One other point I have to mention about the Japanese pharma industry situation is that the clinical trials market in Japan is now shrinking. Some new trials brought in through our inward projects are now increasing. That means there are still foreign companies from the US and Europe that are very interested in selling or marketing their products here in Japan. So that is the reason we are shifting our activities.
You were appointed COO and President in 2018. Is there a particular objective that you have set yourself during your presidency?
I have several objectives, actually. First of all, there should be more diversity and inclusion (D&I) within the CMIC Group. Innovation is slowed down by a lack of D&I. There are many sides to D&I like LGBT and gender inclusion but first and foremost there should be more female inclusion in the company.
Usually at board meetings I am the only female together with one other female who is an external board member. So that’s 2 women among 11 board members.
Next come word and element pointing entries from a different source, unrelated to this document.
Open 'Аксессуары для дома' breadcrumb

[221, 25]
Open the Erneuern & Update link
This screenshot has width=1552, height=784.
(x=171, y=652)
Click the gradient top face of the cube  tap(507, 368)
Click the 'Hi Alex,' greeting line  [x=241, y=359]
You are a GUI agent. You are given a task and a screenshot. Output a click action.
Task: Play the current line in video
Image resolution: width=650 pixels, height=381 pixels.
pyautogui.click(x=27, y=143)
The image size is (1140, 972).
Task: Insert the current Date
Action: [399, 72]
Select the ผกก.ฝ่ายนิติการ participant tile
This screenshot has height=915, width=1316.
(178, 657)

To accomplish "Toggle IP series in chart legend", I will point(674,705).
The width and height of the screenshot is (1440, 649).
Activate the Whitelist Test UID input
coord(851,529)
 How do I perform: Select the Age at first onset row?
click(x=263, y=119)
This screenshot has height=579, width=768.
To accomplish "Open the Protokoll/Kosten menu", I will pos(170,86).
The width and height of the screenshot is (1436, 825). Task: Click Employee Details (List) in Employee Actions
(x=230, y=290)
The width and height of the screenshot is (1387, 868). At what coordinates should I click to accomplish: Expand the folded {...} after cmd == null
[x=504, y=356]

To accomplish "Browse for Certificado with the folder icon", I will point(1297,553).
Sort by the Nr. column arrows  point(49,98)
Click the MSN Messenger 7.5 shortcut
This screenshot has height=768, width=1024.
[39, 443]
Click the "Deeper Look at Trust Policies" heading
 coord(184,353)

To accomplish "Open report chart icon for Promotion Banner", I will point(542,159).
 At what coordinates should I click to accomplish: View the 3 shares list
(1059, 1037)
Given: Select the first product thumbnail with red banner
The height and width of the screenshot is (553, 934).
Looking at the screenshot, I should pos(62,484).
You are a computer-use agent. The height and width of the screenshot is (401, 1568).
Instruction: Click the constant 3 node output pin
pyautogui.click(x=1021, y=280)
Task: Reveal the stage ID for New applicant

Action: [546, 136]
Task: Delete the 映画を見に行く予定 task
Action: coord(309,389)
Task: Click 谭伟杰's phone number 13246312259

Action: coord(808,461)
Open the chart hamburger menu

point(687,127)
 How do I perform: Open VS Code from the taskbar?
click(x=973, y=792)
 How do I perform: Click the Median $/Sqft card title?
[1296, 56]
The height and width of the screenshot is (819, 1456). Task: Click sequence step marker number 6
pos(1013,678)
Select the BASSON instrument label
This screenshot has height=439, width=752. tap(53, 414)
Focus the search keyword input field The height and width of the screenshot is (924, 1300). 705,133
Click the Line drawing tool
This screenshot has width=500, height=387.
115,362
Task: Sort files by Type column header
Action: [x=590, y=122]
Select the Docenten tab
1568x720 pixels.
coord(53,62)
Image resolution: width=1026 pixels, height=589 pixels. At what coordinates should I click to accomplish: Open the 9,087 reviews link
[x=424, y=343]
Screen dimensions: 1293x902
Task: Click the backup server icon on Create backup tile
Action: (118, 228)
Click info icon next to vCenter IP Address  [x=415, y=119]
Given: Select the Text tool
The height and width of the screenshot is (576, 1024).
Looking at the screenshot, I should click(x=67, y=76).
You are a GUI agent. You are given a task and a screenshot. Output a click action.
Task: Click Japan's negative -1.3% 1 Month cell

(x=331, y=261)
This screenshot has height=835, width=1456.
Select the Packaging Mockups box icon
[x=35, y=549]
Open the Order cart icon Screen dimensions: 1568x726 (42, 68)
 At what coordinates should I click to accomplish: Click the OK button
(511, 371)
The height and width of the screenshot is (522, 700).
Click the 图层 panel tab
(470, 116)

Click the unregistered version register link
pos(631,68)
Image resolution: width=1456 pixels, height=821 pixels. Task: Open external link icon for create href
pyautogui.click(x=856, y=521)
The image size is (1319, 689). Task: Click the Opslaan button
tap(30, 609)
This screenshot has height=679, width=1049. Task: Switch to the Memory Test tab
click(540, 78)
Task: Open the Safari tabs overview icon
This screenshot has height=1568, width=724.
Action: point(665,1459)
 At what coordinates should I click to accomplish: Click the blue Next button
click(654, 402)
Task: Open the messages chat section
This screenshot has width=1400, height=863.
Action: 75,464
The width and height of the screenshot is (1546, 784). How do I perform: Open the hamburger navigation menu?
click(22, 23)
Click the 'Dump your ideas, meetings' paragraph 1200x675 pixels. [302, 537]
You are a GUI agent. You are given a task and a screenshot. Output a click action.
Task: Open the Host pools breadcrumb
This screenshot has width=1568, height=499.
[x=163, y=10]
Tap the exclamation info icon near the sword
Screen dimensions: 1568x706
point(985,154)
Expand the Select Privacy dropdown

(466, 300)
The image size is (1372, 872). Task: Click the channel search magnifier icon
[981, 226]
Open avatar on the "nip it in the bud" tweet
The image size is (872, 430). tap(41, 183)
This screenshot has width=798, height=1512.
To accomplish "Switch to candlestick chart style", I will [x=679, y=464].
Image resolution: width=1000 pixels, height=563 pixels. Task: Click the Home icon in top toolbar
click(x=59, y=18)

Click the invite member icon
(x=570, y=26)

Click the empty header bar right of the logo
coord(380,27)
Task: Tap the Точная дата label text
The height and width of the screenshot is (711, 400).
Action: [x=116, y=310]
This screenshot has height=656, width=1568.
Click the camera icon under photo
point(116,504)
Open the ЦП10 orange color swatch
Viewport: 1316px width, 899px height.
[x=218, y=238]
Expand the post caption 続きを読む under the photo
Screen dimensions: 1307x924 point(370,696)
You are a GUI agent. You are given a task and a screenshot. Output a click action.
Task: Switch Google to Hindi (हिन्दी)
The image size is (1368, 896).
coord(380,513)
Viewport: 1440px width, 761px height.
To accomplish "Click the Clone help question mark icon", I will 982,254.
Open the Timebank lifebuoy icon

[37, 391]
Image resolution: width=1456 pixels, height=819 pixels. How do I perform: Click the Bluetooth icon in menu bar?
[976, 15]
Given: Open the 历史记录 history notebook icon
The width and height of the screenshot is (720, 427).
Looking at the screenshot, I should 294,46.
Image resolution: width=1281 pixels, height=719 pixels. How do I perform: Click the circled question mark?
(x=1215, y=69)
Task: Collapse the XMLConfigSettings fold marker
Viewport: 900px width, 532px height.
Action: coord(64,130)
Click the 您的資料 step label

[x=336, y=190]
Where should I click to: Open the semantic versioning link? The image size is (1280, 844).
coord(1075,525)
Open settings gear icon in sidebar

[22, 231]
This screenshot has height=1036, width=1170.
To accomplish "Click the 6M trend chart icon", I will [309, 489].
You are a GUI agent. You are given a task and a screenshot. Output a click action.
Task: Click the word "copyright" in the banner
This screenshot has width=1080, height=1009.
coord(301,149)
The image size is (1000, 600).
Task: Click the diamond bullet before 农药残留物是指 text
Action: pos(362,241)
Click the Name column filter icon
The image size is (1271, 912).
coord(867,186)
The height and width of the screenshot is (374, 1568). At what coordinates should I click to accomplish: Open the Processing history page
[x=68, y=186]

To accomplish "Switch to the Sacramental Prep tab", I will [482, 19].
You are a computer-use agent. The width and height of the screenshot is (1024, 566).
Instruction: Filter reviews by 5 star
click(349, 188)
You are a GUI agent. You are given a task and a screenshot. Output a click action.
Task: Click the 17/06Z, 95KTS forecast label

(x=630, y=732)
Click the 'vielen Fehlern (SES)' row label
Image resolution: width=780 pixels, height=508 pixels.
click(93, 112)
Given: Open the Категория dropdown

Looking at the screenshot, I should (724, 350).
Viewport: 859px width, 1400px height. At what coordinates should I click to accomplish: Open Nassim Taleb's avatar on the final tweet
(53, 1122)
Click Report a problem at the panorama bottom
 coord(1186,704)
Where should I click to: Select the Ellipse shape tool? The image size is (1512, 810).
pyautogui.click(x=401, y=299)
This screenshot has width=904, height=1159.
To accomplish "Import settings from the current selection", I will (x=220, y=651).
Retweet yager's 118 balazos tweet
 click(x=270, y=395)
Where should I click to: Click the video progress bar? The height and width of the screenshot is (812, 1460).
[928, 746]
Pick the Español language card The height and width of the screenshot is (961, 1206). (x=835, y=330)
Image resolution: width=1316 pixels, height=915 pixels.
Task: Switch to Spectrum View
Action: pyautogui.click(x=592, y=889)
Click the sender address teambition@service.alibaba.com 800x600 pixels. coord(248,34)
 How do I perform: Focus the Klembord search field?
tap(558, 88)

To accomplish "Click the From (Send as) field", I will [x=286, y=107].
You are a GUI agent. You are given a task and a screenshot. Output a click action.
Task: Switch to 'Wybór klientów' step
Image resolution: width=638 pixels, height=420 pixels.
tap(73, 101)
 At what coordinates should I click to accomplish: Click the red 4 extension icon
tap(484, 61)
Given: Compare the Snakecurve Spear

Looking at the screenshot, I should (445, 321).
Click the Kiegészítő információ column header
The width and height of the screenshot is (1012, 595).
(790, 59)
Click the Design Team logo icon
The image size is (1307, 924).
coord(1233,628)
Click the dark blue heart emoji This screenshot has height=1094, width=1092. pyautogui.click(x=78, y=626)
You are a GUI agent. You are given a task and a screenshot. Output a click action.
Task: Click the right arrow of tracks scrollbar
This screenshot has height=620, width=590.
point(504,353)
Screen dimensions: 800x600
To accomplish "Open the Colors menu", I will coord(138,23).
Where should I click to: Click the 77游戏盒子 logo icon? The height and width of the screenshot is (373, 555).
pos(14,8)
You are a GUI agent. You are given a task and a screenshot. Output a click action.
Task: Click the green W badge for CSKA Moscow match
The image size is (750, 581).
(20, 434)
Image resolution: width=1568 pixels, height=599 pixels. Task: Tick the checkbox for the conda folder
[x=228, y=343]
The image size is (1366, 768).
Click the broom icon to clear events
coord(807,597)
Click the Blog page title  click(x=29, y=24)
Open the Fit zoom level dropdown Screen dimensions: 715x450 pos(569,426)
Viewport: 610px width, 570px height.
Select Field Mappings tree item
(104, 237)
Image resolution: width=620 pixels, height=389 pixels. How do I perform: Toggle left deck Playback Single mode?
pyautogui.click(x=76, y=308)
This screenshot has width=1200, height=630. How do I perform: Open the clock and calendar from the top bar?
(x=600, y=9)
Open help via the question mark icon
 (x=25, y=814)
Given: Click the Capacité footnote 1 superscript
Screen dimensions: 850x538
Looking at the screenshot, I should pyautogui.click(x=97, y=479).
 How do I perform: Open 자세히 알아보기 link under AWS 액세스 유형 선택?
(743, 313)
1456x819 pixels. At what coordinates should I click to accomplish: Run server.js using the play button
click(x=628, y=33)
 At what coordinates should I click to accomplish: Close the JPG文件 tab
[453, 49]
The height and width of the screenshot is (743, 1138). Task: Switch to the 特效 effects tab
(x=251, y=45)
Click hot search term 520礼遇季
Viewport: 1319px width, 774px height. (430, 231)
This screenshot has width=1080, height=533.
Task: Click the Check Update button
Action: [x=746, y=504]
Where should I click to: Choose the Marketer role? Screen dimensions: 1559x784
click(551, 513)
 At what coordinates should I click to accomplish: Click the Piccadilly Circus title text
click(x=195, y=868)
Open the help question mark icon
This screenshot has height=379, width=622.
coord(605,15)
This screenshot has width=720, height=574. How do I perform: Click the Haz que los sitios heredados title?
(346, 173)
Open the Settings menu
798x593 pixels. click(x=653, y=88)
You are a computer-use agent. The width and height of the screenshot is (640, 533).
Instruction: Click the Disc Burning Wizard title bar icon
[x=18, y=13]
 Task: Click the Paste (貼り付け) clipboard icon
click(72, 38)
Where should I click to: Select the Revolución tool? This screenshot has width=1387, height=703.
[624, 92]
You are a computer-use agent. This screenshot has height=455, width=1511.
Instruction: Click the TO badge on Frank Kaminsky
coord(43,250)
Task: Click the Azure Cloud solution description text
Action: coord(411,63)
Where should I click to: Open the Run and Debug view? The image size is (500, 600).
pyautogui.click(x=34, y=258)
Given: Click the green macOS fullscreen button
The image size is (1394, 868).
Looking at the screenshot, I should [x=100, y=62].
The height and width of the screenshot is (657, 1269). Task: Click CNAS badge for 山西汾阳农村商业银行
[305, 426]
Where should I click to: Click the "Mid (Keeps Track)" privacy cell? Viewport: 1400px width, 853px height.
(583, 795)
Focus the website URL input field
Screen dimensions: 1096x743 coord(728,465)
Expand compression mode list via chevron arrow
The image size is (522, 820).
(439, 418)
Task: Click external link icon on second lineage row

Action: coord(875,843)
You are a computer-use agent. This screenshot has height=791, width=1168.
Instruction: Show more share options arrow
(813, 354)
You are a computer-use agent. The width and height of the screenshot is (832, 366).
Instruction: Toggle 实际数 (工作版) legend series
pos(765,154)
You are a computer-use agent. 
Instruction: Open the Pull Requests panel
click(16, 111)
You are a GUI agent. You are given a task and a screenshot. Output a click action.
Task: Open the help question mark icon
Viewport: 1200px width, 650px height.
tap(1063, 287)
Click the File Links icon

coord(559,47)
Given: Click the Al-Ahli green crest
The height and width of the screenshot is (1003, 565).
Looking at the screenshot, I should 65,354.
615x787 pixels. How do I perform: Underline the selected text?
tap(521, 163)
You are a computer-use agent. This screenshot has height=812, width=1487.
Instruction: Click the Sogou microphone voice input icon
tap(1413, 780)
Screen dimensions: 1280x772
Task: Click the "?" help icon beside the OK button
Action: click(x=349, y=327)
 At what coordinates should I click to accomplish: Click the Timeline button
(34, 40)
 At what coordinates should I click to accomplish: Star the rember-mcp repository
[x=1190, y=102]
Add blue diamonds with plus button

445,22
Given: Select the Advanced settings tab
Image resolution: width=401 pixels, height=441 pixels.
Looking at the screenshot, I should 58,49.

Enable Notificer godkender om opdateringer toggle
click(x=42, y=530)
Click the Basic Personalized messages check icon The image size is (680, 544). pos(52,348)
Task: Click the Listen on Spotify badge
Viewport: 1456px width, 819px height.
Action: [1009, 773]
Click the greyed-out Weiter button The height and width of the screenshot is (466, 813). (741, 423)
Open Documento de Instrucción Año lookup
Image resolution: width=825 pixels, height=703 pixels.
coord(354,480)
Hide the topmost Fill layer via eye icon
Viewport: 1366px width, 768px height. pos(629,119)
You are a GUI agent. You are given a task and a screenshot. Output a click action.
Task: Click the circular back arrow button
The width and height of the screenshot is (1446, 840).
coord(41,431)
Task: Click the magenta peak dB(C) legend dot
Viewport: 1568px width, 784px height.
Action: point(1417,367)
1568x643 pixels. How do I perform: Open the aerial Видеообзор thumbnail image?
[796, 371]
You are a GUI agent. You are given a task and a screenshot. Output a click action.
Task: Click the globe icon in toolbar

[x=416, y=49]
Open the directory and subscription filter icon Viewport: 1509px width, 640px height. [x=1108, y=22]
We have to give women a bigger voice that is listened to by men.
We've done hundreds of interviews in Japan and you're only the fifth or sixth woman we’ve interviewed. What’s it like being a female executive in Japan and how do you think the role of female executives is going to evolve in the future?
Personally, I haven't felt a big difference but maybe it is my intention not to feel it. I want to ask more women in our group to try move up to the senior management level but they are actually hesitant to do so. I don't know their exact reasons for this hesitancy. There may be family reasons or their geographical locations or something like that. I actually had an opportunity to have a lunch meeting with our younger generation CRAs, 60% or 70% of whom are women and who are very talented and active.
That younger generation, around 30 or so years old, have very strong opinions with good backgrounds and intelligence, so why don't they speak out more to their manager or boss or president? That is something to do with Japanese culture and I want to change it but to change a national culture would be very difficult and take too long and I don’t want change at CMIC to take that long. Maybe we’ll bring in new blood. Some global talent to blow a new wind through the company.